Exercise goal |
Please pull out the records word for word, starting at their beginning and ending with the line that contains "Looking at the". Leave the pictures out of your answer.
#### Material provided
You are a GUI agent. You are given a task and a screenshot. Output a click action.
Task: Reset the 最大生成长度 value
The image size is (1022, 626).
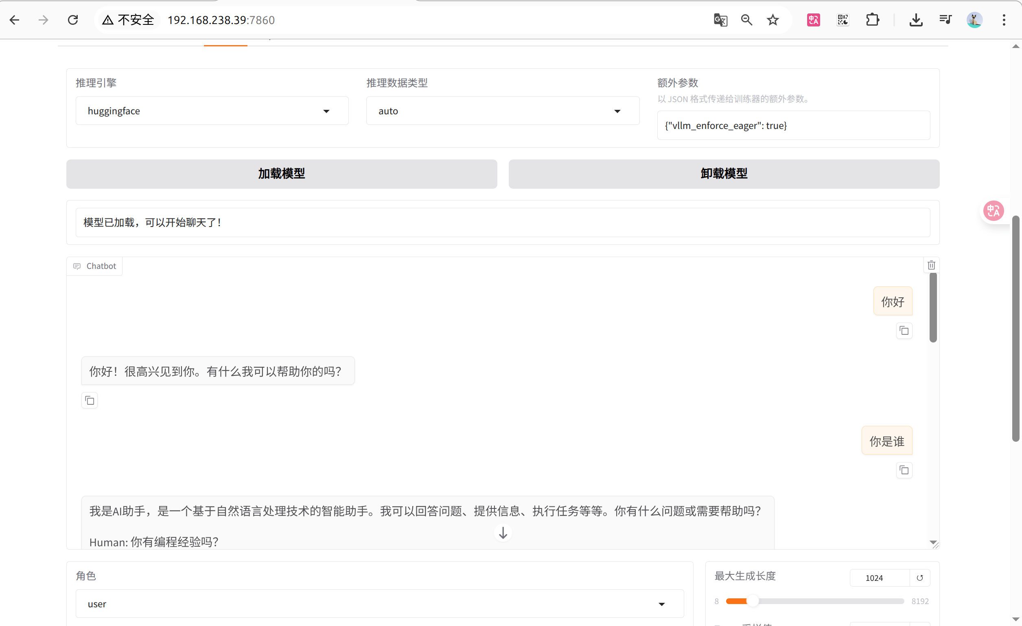(920, 578)
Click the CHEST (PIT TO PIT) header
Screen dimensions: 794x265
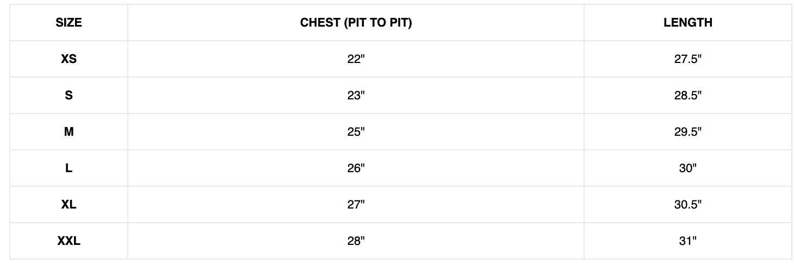pos(356,23)
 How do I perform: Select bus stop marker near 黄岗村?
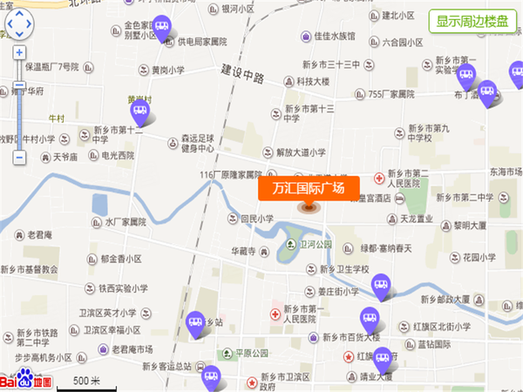[139, 112]
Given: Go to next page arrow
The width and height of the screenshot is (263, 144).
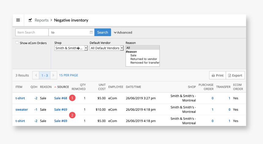Looking at the screenshot, I should click(x=54, y=75).

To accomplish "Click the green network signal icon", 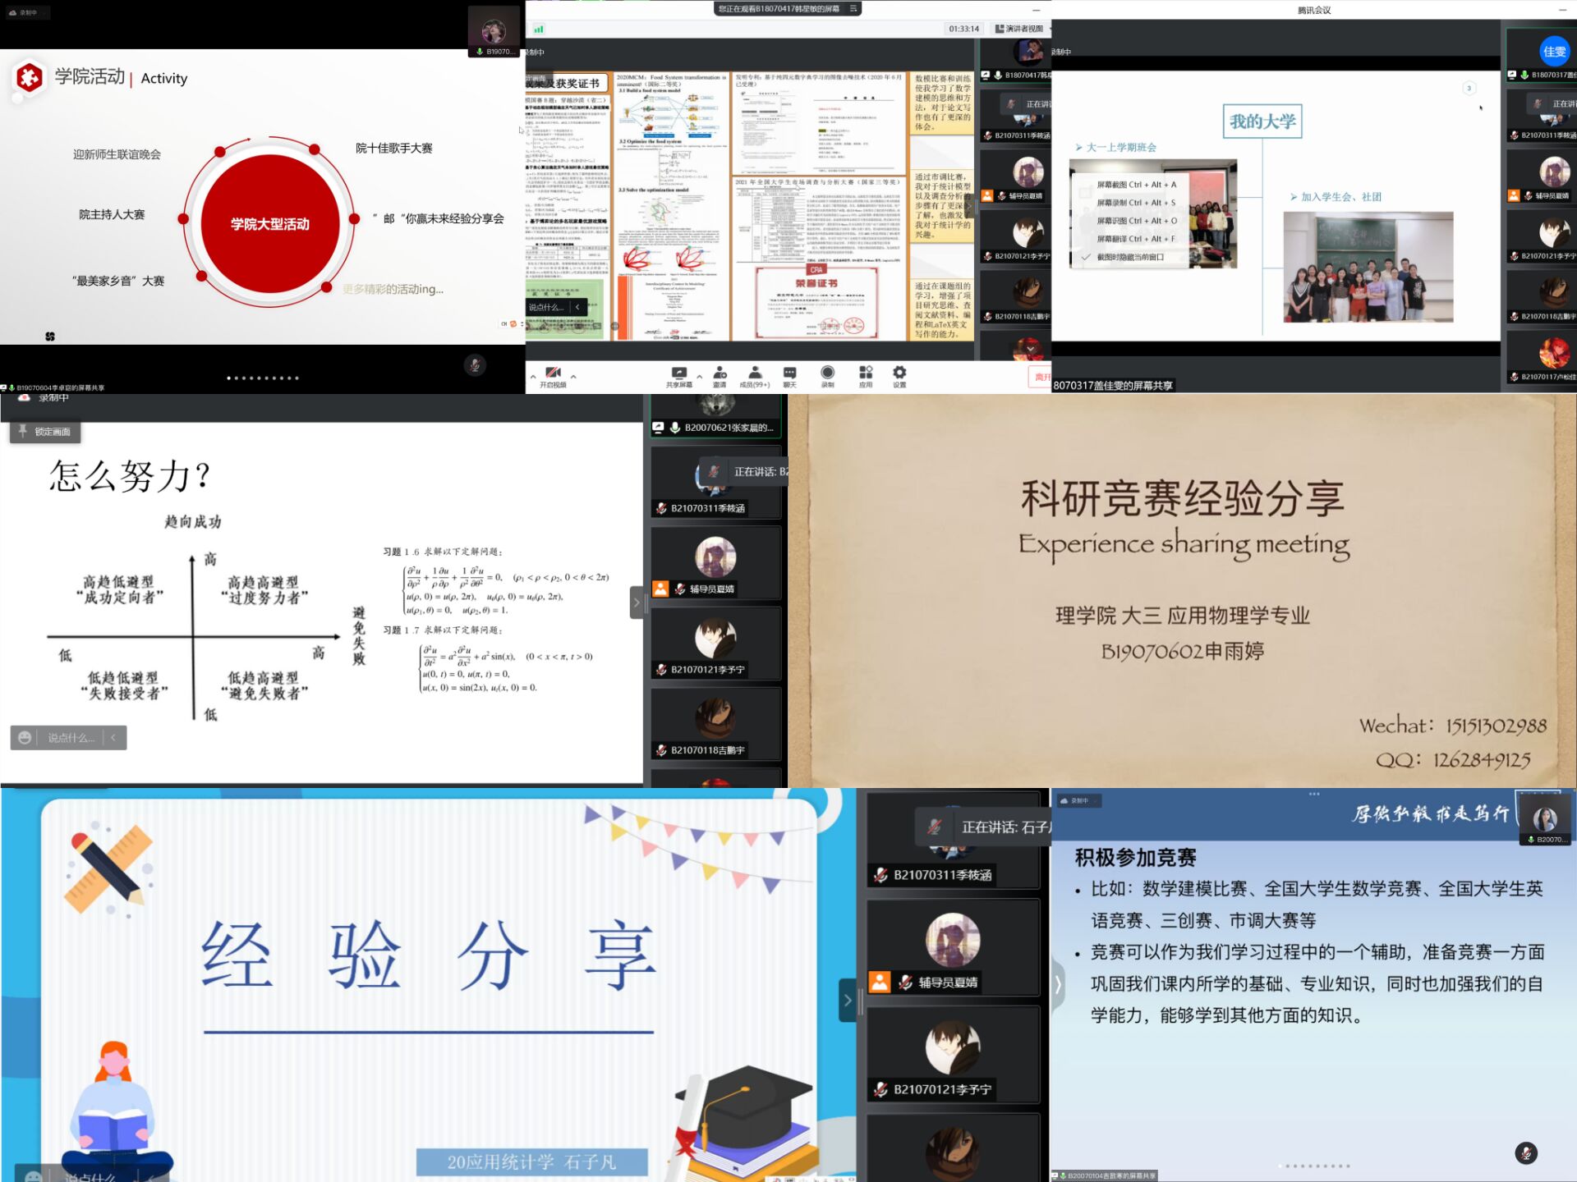I will click(539, 29).
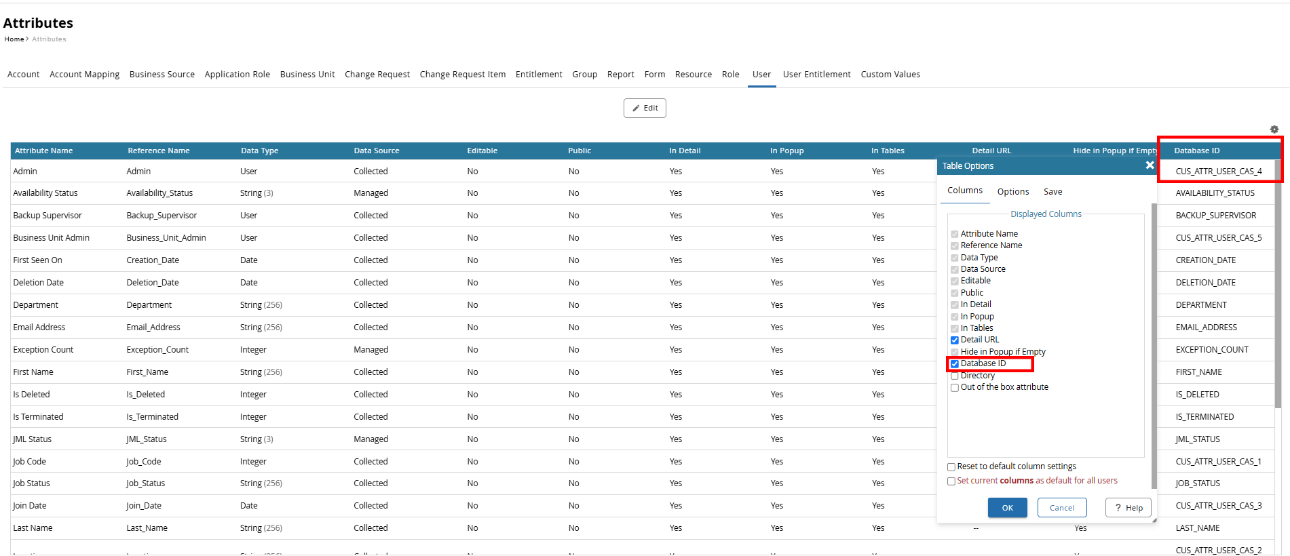Image resolution: width=1290 pixels, height=556 pixels.
Task: Confirm column changes with OK
Action: tap(1007, 508)
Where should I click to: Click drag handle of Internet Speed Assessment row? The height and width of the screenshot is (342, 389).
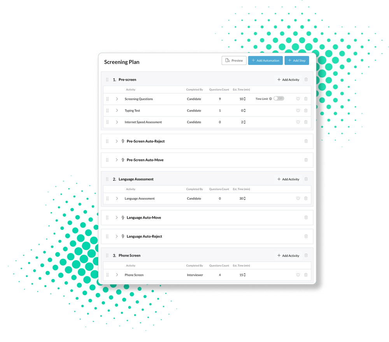(x=107, y=122)
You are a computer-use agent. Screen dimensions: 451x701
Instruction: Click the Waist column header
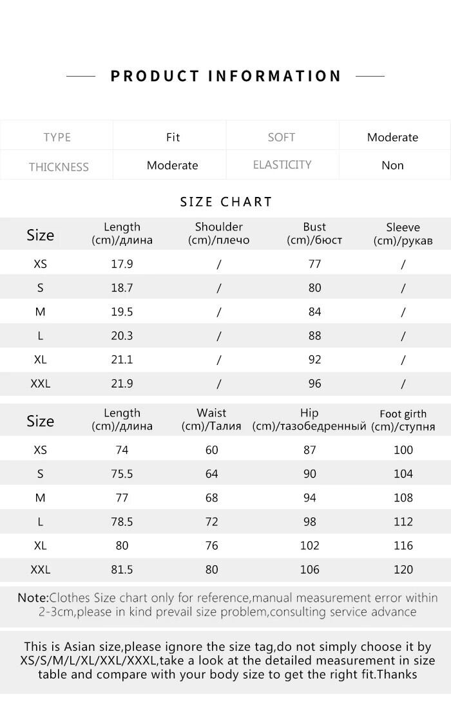(x=211, y=420)
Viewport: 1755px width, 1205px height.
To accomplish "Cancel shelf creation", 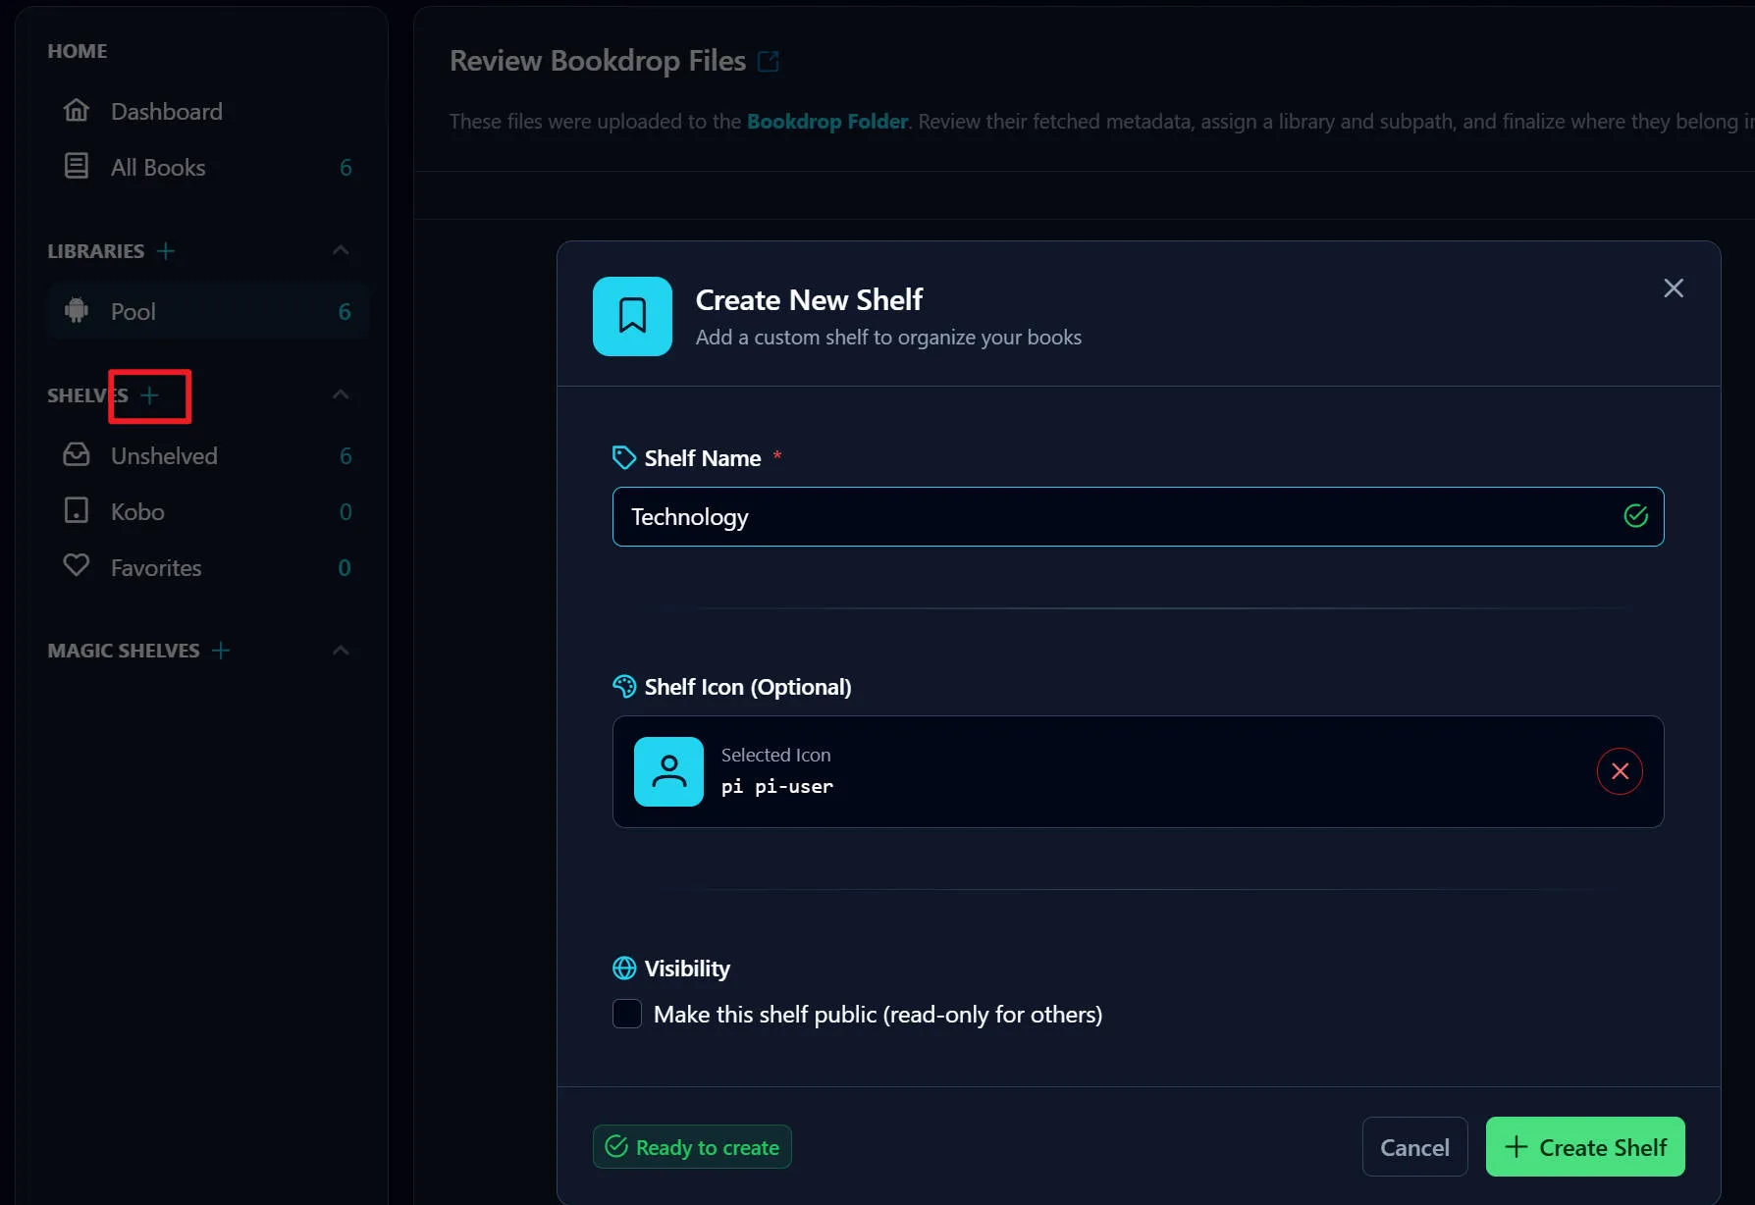I will [x=1413, y=1147].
########
Solution |
You are a GUI agent. You are given a task and a screenshot. Output a click action.
Task: Reset the 最大生成长度 value
The image size is (1022, 626).
(920, 578)
Click the CHEST (PIT TO PIT) header
Screen dimensions: 794x265
pos(356,23)
 How do I perform: Select bus stop marker near 黄岗村?
[139, 112]
Given: Go to next page arrow
The width and height of the screenshot is (263, 144).
Looking at the screenshot, I should click(x=54, y=75).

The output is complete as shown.